Considering the above factual and legal discussion, we have seen that the learned Commissioner (Appeals) has already considered all the relevant factors qua the facts of the case and passed the reasoned order. The revenue has not differentiated as to how the facts of the year under consideration are different from the years when the assessee was accepted as investor. Thus, we do not find any illegality or infirmity in the order passed by learned Commissioner (Appeals) hence the grounds of appeal raised by revenue are dismissed. In the result appeal of the revenue is dismissed.
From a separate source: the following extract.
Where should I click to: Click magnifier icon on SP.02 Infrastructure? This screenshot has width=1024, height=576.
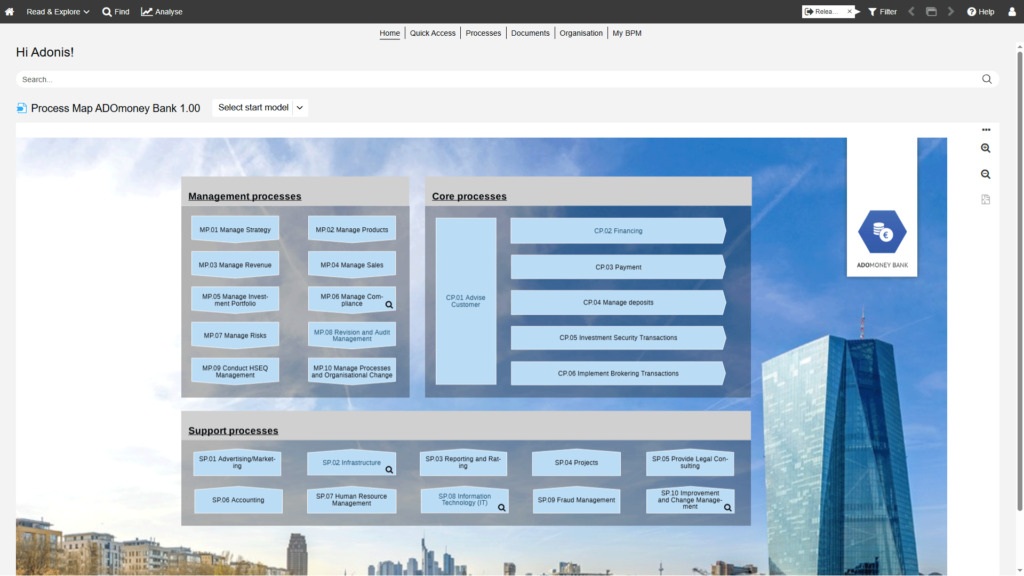[389, 469]
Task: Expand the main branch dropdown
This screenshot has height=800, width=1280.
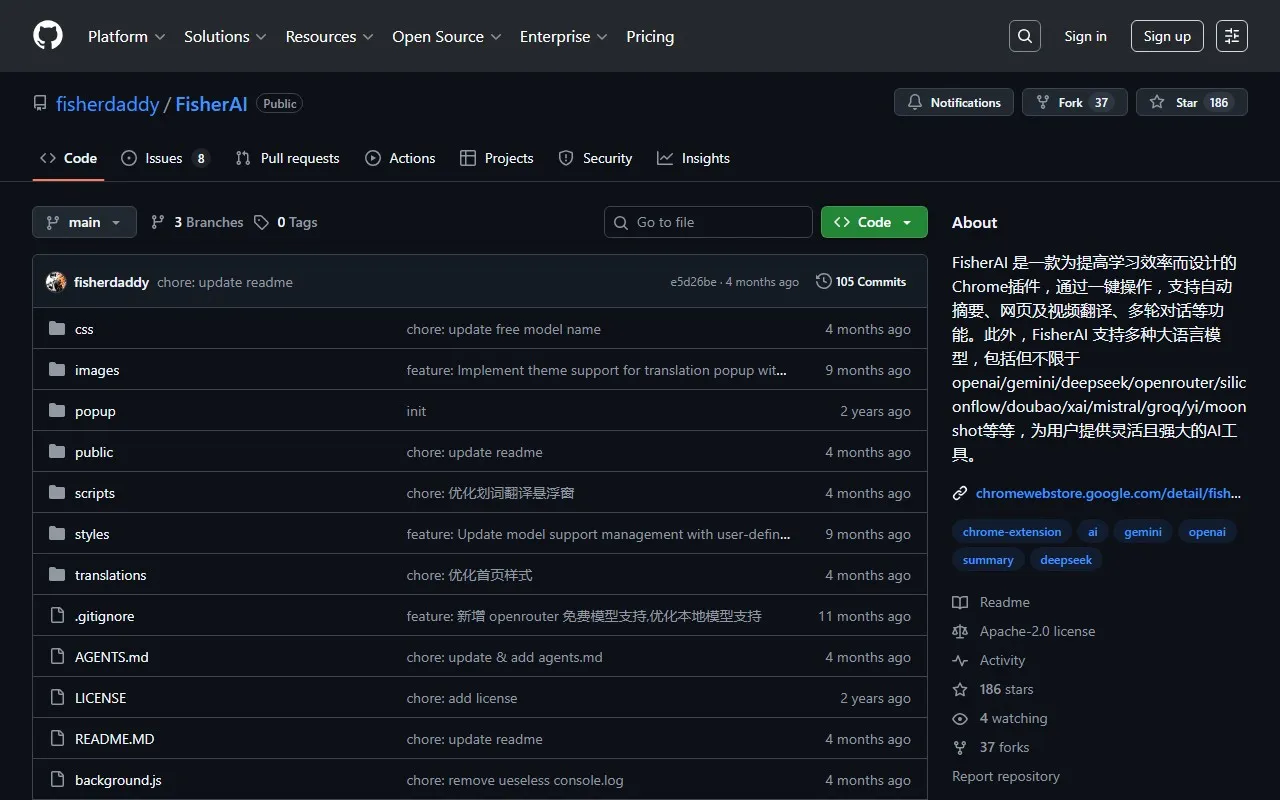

ITA No. 7189/M/2012 for AY 2006-07 for AY 2008-09 ITA No. 3015/M2012 for AY 2008-09 7. The revenue has raised identical ground of appeal
. The facts of the appeal for the year under consideration are almost similar except the fact that the assessing officer treated the ‘capital gain’ as ‘business income’. On appeal before learned Commissioner (Appeals) the treatment was reverse. Thus, aggrieved by the order of ld Commissioner (Appeals) the revenue has filed the present appeal on identical grounds as raised in ITA No.7189/M/2012. Considering the fact that we have dismissed the appeal of revenue for assessment year 2006-07 on similar facts and identical issue, this appeal of the revenue is also dismissed with similar observations.
8. In the result appeal of revenue for both the assessment year are dismissed. No order as to cost. Order pronounced in the open court on 17th this day of May 2017.